*WHAT THE TASK ASKS*
Reproduce the records below exactly as shown.

-- -- --

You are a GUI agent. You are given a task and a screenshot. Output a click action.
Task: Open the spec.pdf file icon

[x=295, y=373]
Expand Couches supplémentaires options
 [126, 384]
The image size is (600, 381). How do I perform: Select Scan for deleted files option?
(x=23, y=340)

-- -- --

*SOLUTION*
You are a GUI agent. You are given a task and a screenshot. Output a click action.
Task: Open the spec.pdf file icon

[x=295, y=373]
Expand Couches supplémentaires options
 [126, 384]
The image size is (600, 381). How do I perform: Select Scan for deleted files option?
(x=23, y=340)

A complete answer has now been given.